Her türlü insan faaliyeti, neticede ruhî çabaya dayanır; onun ne ifâde ettiği ve neye dayandığı ayrı mesele, imân, onun kesiksiz ve umumî sürecinde mevzuuna mahsus görünen hükümler gibi, bu sürecin merkezindedir.
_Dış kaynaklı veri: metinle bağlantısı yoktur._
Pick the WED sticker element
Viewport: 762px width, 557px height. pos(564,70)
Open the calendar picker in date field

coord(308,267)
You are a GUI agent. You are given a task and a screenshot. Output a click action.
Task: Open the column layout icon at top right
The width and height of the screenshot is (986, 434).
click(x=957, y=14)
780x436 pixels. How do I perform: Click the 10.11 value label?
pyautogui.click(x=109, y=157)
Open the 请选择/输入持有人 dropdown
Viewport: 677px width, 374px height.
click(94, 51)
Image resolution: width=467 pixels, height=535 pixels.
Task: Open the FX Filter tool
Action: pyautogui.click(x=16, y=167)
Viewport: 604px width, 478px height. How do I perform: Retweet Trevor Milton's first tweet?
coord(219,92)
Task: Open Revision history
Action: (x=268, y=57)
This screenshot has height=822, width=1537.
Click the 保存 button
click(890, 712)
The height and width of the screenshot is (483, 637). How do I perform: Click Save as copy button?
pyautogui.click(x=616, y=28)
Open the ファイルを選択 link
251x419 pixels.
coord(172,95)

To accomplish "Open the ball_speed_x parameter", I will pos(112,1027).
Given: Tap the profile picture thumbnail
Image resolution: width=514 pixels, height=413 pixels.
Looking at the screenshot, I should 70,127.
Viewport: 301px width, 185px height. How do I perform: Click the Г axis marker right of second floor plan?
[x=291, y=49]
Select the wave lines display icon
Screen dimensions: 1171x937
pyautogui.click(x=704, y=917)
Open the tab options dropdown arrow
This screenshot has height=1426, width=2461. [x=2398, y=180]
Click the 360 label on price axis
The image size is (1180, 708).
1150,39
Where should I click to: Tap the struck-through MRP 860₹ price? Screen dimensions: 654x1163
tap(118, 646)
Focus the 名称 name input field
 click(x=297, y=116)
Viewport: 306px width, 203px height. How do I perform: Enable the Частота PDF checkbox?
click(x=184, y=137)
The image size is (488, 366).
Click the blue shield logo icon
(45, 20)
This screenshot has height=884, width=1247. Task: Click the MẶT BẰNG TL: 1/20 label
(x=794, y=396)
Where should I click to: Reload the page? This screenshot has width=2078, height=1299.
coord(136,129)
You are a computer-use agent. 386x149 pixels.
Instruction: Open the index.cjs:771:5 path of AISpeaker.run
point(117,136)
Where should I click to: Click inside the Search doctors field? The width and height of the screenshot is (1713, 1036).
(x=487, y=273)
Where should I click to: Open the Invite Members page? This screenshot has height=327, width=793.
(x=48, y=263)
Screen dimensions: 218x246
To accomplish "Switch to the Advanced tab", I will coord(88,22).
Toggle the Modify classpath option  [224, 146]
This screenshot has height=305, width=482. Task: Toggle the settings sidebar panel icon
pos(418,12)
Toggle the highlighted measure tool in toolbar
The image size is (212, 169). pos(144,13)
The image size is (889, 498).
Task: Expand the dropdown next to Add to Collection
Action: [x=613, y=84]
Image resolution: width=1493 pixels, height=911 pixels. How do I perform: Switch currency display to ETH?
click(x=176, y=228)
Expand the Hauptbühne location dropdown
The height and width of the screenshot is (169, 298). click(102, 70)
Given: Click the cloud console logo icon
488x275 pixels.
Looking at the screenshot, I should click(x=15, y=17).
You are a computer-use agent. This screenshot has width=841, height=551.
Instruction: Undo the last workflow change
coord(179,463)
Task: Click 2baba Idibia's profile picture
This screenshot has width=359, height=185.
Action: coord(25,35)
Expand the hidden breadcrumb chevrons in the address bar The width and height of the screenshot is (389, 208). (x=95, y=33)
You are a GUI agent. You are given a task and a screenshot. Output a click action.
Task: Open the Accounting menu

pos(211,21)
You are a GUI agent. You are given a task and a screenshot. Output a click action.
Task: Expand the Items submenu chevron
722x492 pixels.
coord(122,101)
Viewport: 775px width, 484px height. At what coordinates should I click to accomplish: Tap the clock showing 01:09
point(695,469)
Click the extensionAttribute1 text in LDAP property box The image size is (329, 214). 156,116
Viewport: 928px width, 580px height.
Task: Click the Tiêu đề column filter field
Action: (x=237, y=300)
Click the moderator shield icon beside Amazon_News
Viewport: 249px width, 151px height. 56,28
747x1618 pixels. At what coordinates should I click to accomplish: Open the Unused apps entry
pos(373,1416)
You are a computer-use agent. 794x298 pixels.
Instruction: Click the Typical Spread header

İnanma, Allah’a inanmak için var; ve insan ruhunun aktığı her şeyin müntehasında, varlığı hiçbir varlığa muhtaç olmayan O var... Üstadım’ın buyurduğu gibi:
Kâinatta maddi ve manevî tek hâdise ve fiil tanımıyorum ki, Allah’tan haber veren büyük telgraf şebekesine bağlı olmasın. Bütün istikametler Allah’ın; nereye sapsan onu bulursun!
İki kelime: Ehadiyet ve Melekut... Ehadiyet: Allah’ın herşeyde birlik tecellisi... Melekut: Allah’ın mutlak müessirliği. Herşeyin kendi mertebesinde, o mertebeye münasib ruhu, canı, hakikati. Bir şeyin içyüzü... Bu çerçevede, zıtlarımızı da içine alıcı bir genişlikte, eserin ismi ve muhtevası görünüyor.